By increasing d₁, we can also increase the V_OC of the S-TENG, and the charge distribution is shown in Fig. S8 (ESI†). Benefiting from the induced charges generated by the grounded electrode, we observe a notable attenuation in the electric field of the air gap when the S-TENG operates in an open-circuit state compared to that in a short-circuit state (Fig. 3f). Notably, this attenuation phenomenon persists even as V_OC continues to increase (Fig. 3f). This implies that by adopting this approach, we can effectively enhance the output voltage without compromising the output charge (Fig. 3g and h, Note S5, ESI†). The experimental results in Fig. 3i demonstrate that, when the thickness of PTFE is increased from 30 μm to 150 μm, V_OC reaches 7200 V without any obvious decrease in Q_SC (Fig. 3j), which is consistent with the previous simulation results (the parameters of simulation are presented in Note S6 and Table S2, ESI†).

Achieving a HV–HQ energy cycle

Taking advantage of the high voltage and high charge density of the S-TENG, the energy stored in C_T can be completely released by a synchronous switch to achieve a HV–HQ energy cycle. The detailed working mechanism of the S-TENG with synchronous switch is shown in Fig. 4a. Fig. 4a(i) shows the initial state of charge distribution of the S-TENG. When the slider moves to the right or the left of the stator (Fig. 4a(ii) and Fig. S9, ESI†), positive charges will transfer from the bottom electrode to the top electrode by the diode, and the energy will be stored in the PTFE film. During this process, the S-TENG operates in a short-circuit state, which can prevent excessive electric field at the air gap from reducing the surface charge of PTFE. Then, when the slider moves to the initial position gradually, there is no charge transfer in the external circuit because the diode is not conducting (Fig. 4a(iii)). Once the top electrode overlaps with the bottom electrode, the synchronous switch will close and energy will be released from the TENG (Fig. 4a(iv)). In order to clearly understand the energy release process of the S-TENG, an equivalent circuit diagram for the S-TENG when the electrodes overlap is constructed (Fig. 4b and Fig. S10, ESI†), which includes the switch, resistor (R_load), and equivalent capacitors C_PTFE, C_air, and C_PA formed by PTFE, air and PA, respectively. Before the switch closes (Fig. 4b(i)), energy is stored in C_PTFE, and the initial voltage of C_PTFE is σ*S/C_PTFE, while the initial voltage of C_air and C_PA is zero. When the switch closes (Fig. 4b(ii)), energy will be released from C_PTFE to C_air, C_PA and R_load until the entire circuit reaches a steady state (the sum of the voltage of C_PTFE, C_air, and C_PA is 0 at this time). Therefore, by calculating the dynamic equation of the circuit (Note S7 and Fig. S11, ESI†), the energy that can be utilized during this process is equivalent to the energy stored in C_T with an initial charge of Q_SC.

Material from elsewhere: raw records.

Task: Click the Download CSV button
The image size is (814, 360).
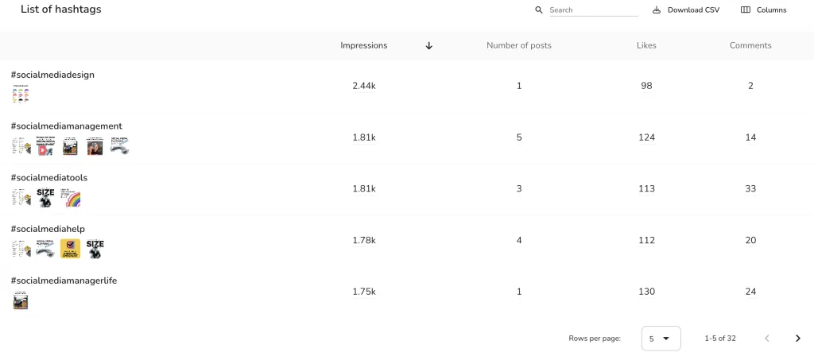Action: [x=686, y=10]
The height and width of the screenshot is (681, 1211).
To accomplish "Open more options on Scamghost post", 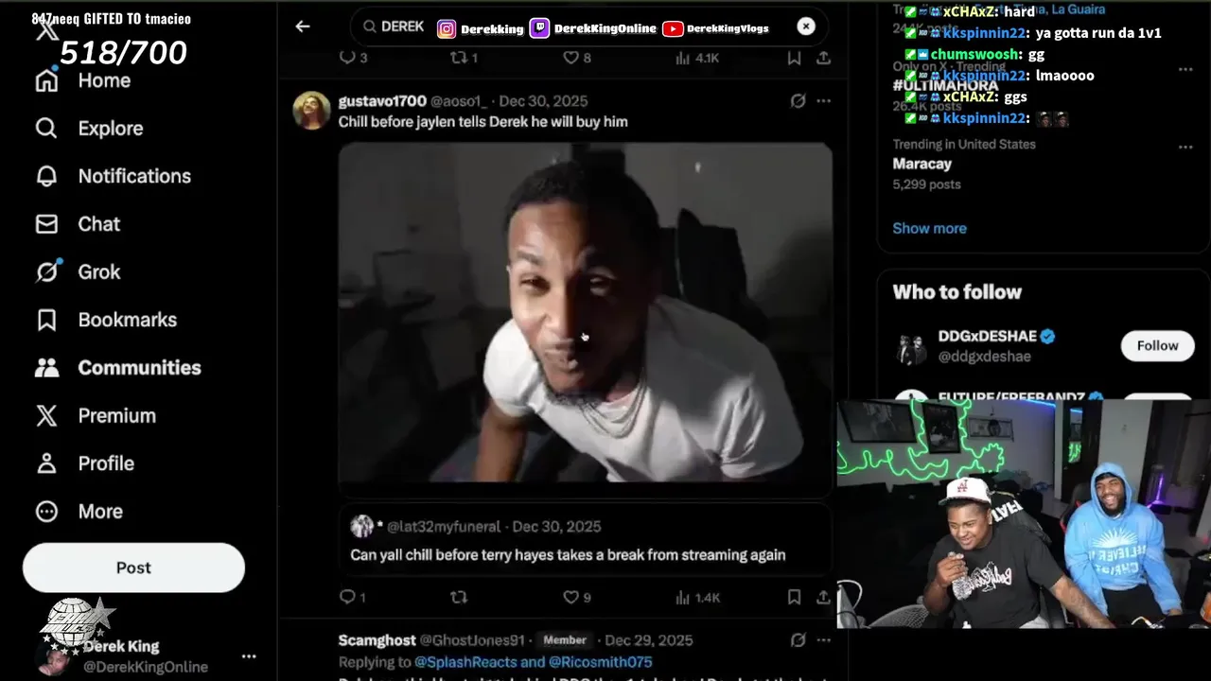I will (x=823, y=640).
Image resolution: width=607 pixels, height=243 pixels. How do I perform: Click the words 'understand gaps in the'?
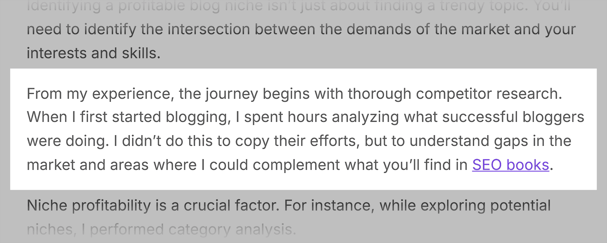[490, 141]
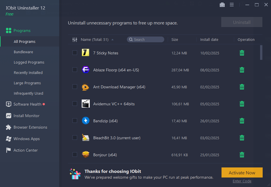Image resolution: width=271 pixels, height=187 pixels.
Task: Click the trash icon for Bonjour (x64)
Action: click(242, 155)
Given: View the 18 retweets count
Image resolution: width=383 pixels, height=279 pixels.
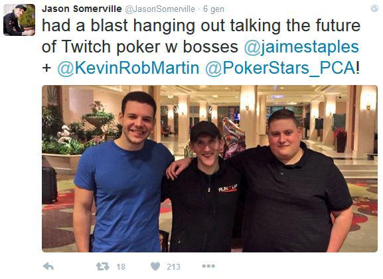Looking at the screenshot, I should click(x=121, y=266).
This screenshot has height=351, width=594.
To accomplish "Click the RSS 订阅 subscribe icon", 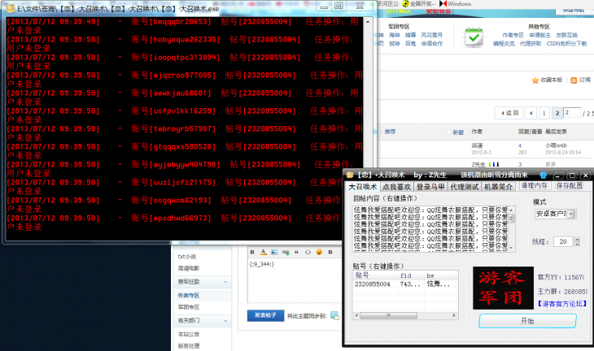I will (574, 80).
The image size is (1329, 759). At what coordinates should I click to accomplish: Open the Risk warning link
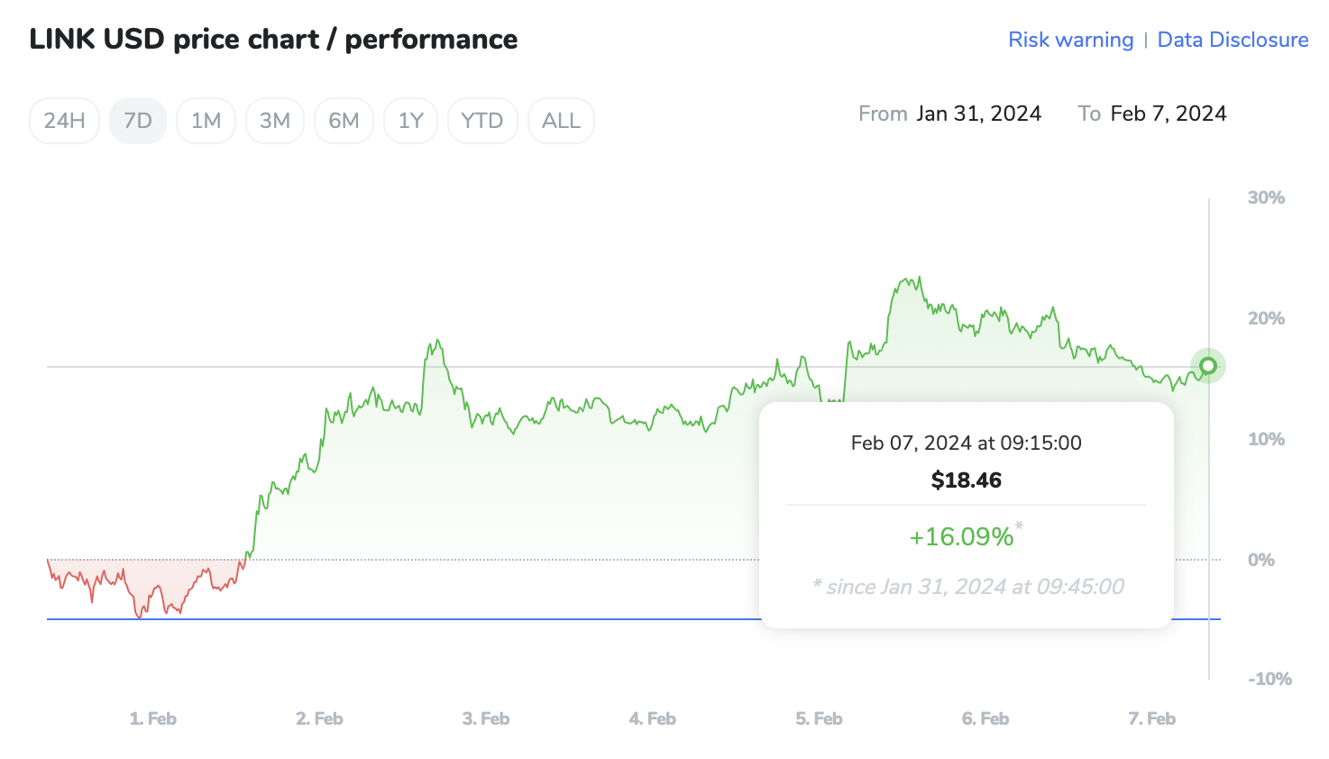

Fig. 4 The HV–HQ energy cycle of the S-TENG. (a) The working mechanism of the S-TENG with synchronous switch. (b) The equivalent circuit diagram of the S-TENG when electrodes overlap. (c) The structural schematic diagram of the S-TENG. (d) Photograph of spark discharge of the S-TENG: (i) synchronous switch in air; (ii) synchronous switch in oil. (e) The output voltage of the S-TENG: (i) synchronous switch in air; (ii) synchronous switch in oil. (f) Comparison of the energy cycle when the switch is in air or oil. (g) The output energy density of the S-TENG. (h) The energy cycle of the S-TENG with PTFE of different thickness.

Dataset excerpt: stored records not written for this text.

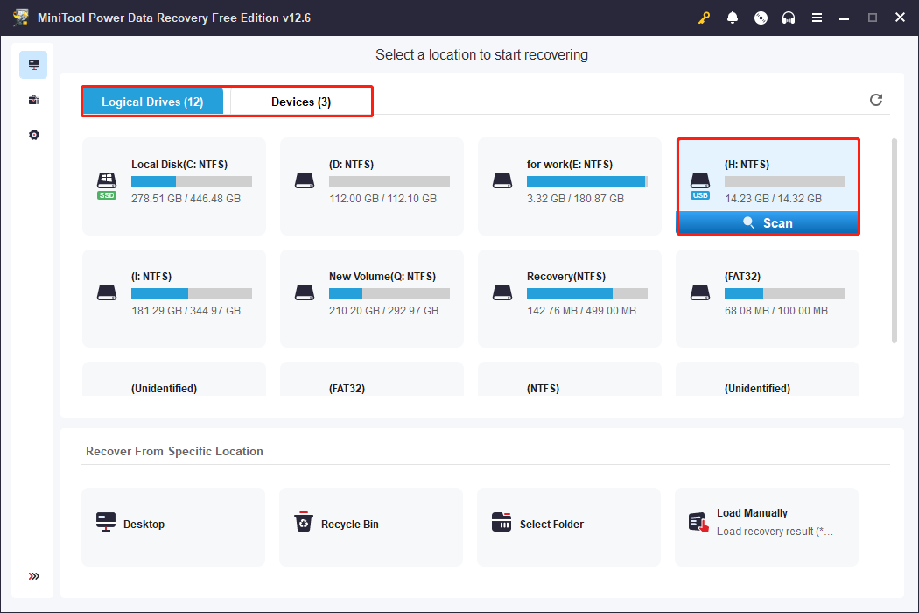The height and width of the screenshot is (613, 919).
Task: Expand the sidebar with the double-arrow chevron
Action: [x=32, y=576]
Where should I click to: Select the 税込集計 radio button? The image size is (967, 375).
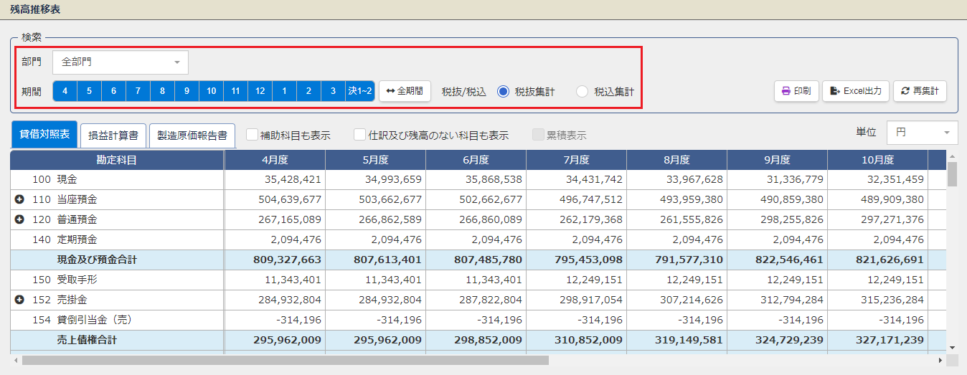point(582,92)
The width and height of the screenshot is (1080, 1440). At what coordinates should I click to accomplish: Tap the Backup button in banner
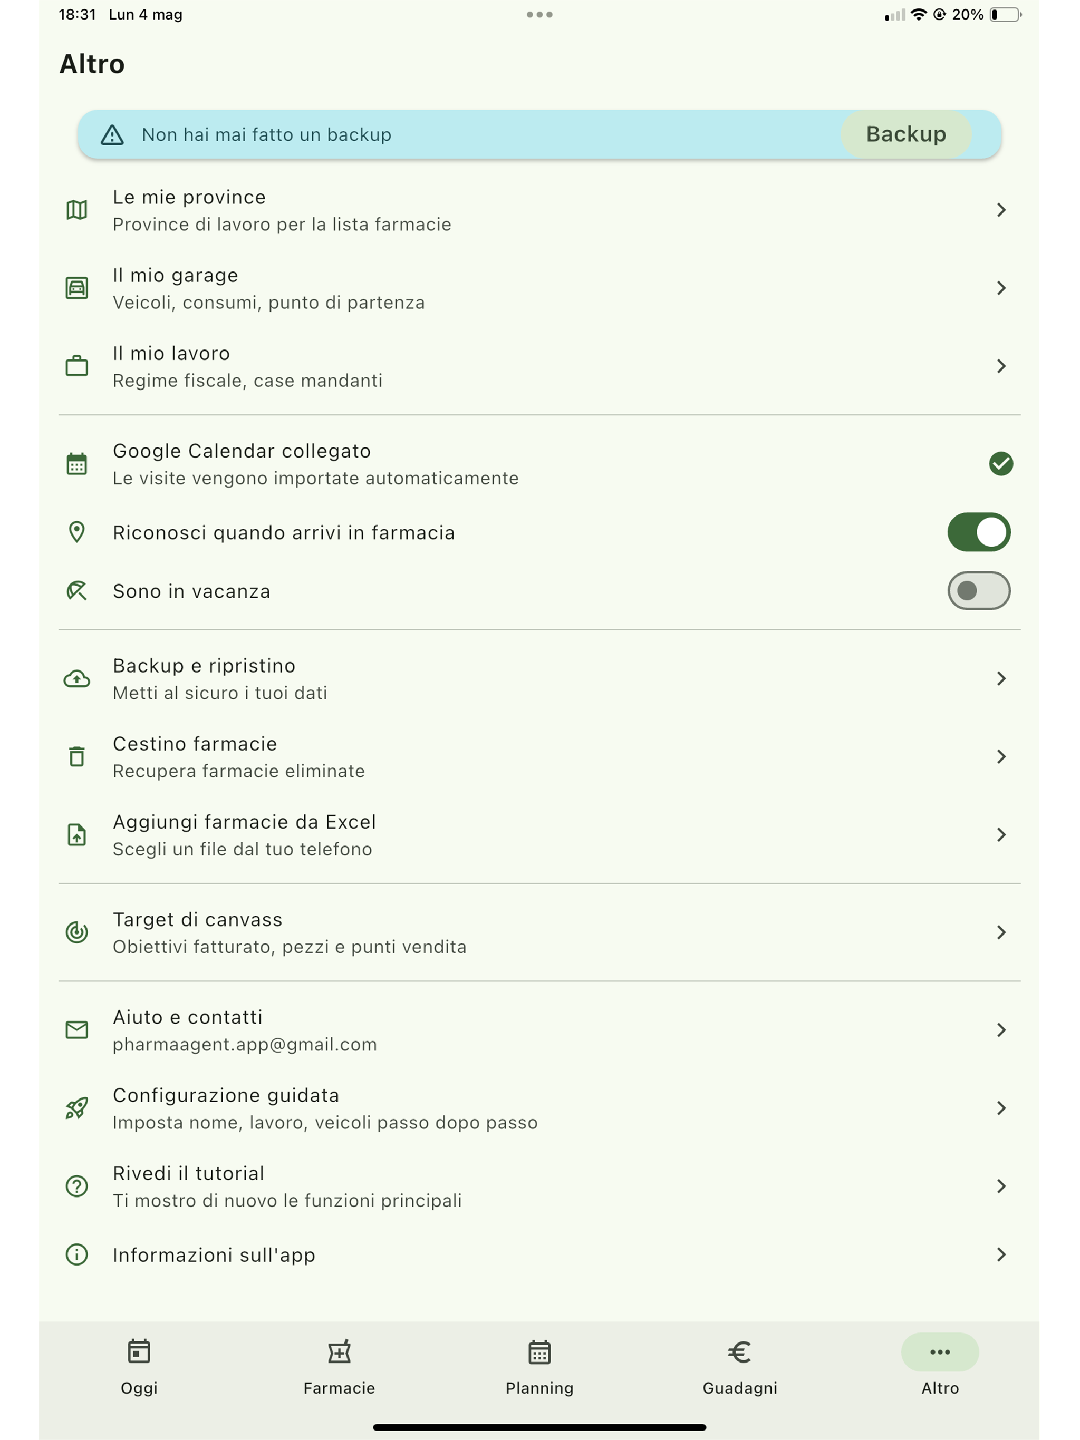[906, 134]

Fig. 4c presents the structural schematic diagram of the S-TENG equipped with a synchronous switch, which is located at the center of both the stator and the slider, ensuring that the switch closes when the electrodes overlap. The test circuit and the method are shown in Fig. S12 and Note S8 (ESI†). Actually, with the decrease of the switch gap, multiple spark discharges will occur at the switch gap, resulting in energy loss. As shown in Fig. 4d(i) and Movie S1 (ESI†), it can be observed that the first spark discharge occurs before the switch closes, as the voltage of the S-TENG is higher than the withstand voltage of the gap of switch. During this process, partial charges are released (Fig. S13, ESI†) and the residual charges are still in C_T to maintain the high voltage of the S-TENG. Therefore, as the switch gap decreases, the withstand voltage of the gap also continuously decreases, and spark discharge occurs again once the voltage of the S-TENG again exceeds the withstand voltage (Fig. 4e(i)). In order to avoid this phenomenon, the switch was soaked in an oil medium with high electrical insulation to eliminate spark discharge and achieve complete energy utilization. As shown in Fig. 4d(ii), Movie S1 (ESI†) and Fig. 4e(ii), compared with the switch in air, only one spark discharge occurs when the switch soaked in oil. Therefore, the output energy of the S-TENG with the switch soaked in oil is nearly twice higher than that in air (Fig. 4f, the shaded area refers to the output energy).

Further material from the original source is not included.